We may be subject to claims for personal injury and property damage, which could materially adversely affect our financial condition and results of operations.
We operate with most of our customers under master service agreements, or MSAs. We endeavor to allocate potential liabilities and risks between the parties in the MSAs. Generally, under our MSAs, including those relating to our hydraulic fracturing services, we assume responsibility for, including control and removal of, pollution or contamination which originates above surface and originates from our equipment or services. Our customer assumes responsibility for, including control and removal of, all other pollution or contamination which may occur during operations, including that which may result from seepage or any other uncontrolled flow of drilling fluids. We may have liability in such cases if we are negligent or commit willful acts. Generally, our customers also agree to indemnify us against claims arising from their employees’ personal injury or death to the extent that, in the case of our hydraulic fracturing operations, their employees are injured or their properties are damaged by such operations, unless resulting from our gross negligence or willful misconduct. Similarly, we generally agree to indemnify our customers for liabilities arising from personal injury to or death of any of our employees, unless resulting from gross negligence or willful misconduct of the customer. In addition, our customers generally agree to indemnify us for loss or destruction of customer‑owned property or equipment and in turn, we agree to indemnify our customers for loss or destruction of property or equipment we own. Losses due to catastrophic events, such as blowouts, are generally the responsibility of the customer. However, despite this general allocation of risk, we might not succeed in enforcing such contractual allocation, might incur an unforeseen liability falling outside the scope of such allocation or may be required to enter into an MSA with terms that vary from the above allocations of risk.
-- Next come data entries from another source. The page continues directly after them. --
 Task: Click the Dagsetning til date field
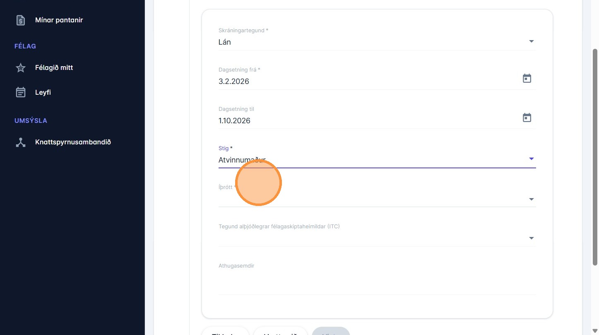coord(364,120)
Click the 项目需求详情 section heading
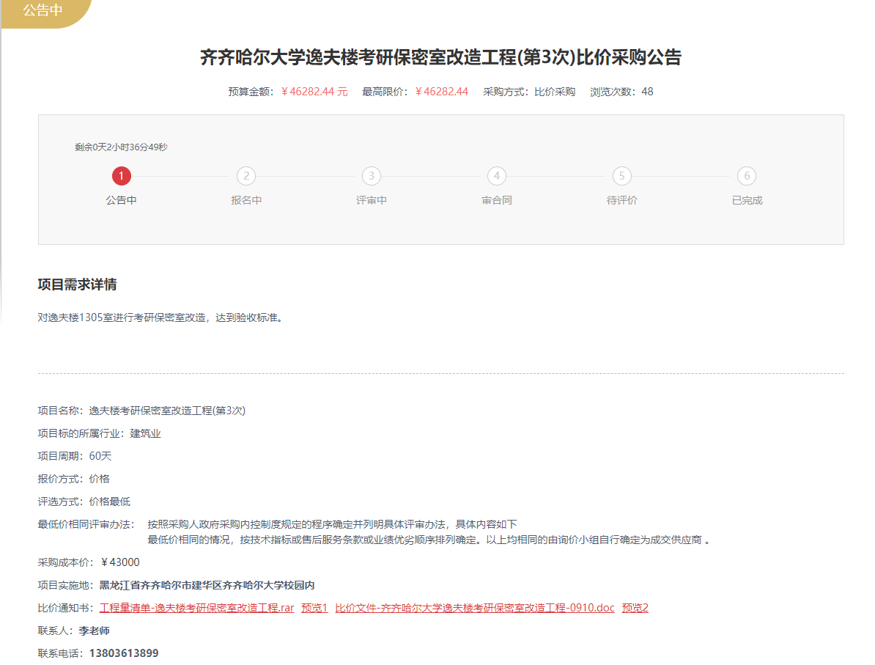 [x=77, y=284]
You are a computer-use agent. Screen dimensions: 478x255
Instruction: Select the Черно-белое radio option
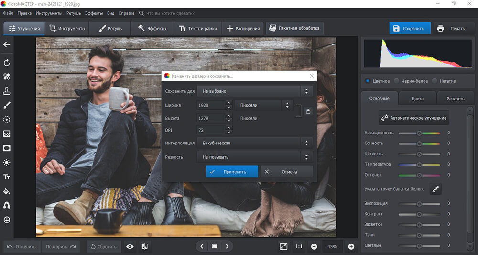pos(411,81)
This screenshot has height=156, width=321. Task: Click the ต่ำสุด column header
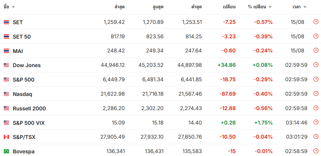(196, 7)
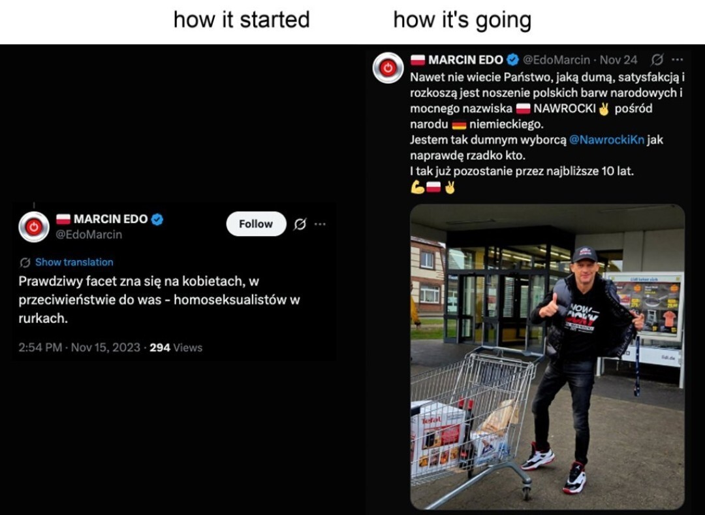The image size is (705, 515).
Task: Click verified badge in right tweet header
Action: (x=512, y=59)
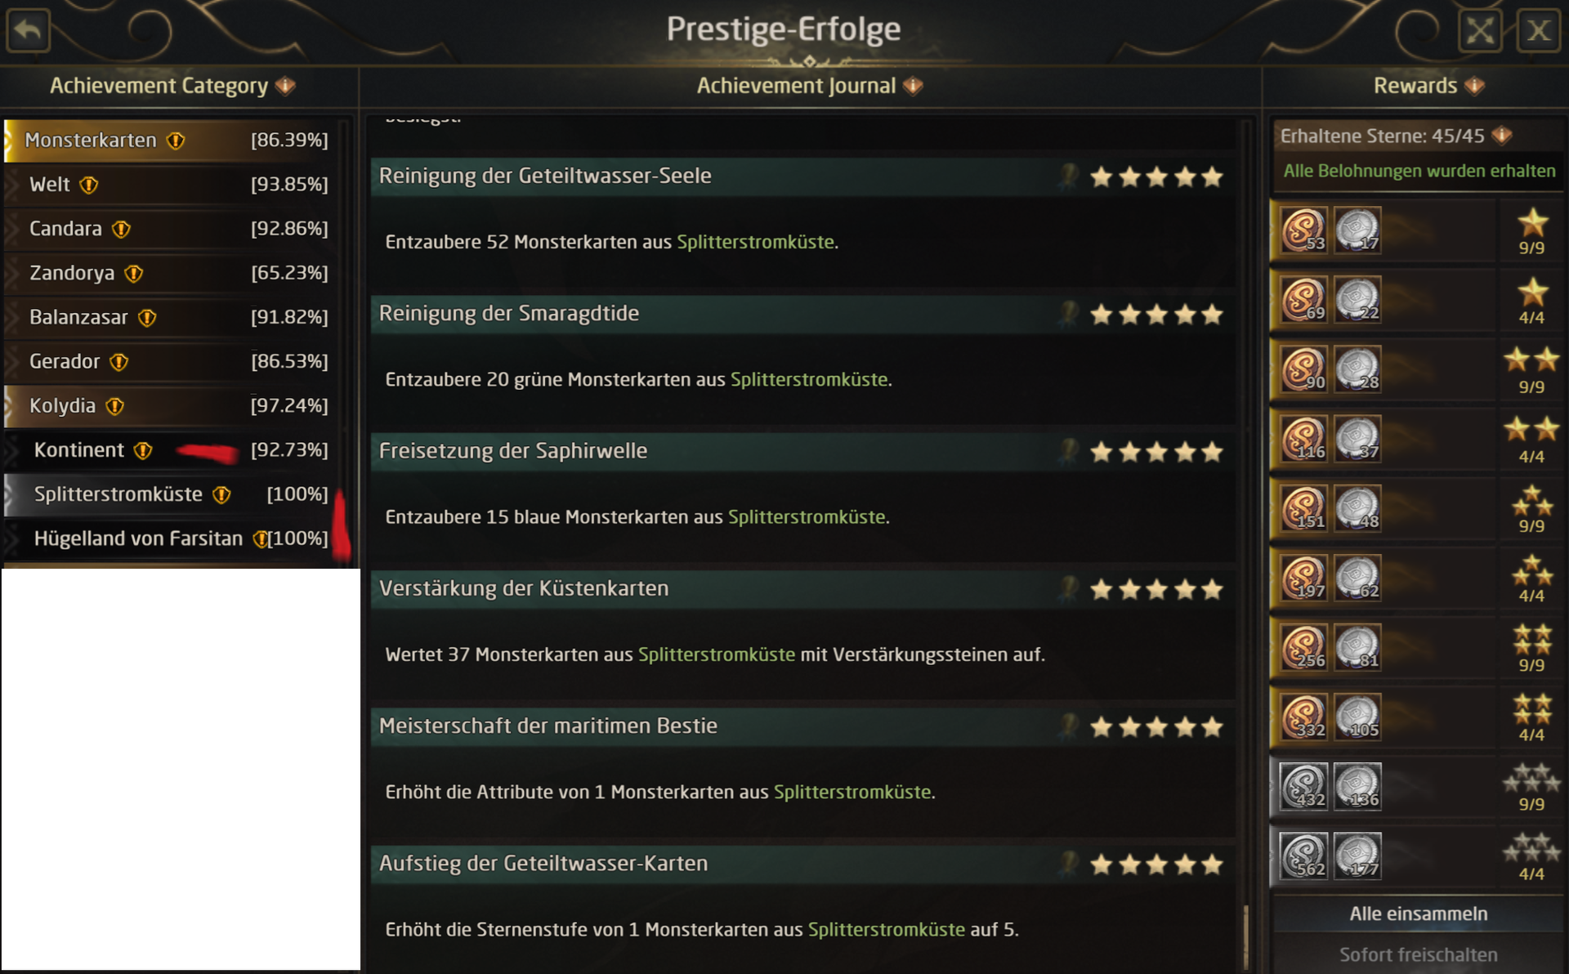Image resolution: width=1569 pixels, height=974 pixels.
Task: Click info icon beside Splitterstromküste category
Action: 221,494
Litigation arising from a catastrophic occurrence at a location where our equipment and services are being used may result in our being named as a defendant in lawsuits asserting large claims. As a result, we may incur substantial losses which could materially and adversely affect our financial condition and results of operation.
We are subject to cyber security risks. A cyber incident could occur and result in information theft, data corruption, operational disruption and/or financial loss.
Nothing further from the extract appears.